**Directions**. Please give a word-for-word repeat of the line containing "Instruction: Click the" and all lines that come after it in the entries below, ending at the last line.
********************
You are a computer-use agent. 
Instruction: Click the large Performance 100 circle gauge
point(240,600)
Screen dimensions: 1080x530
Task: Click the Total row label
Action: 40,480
********************
**Response box**.
Instruction: Click the large Performance 100 circle gauge
point(240,600)
Screen dimensions: 1080x530
Task: Click the Total row label
Action: 40,480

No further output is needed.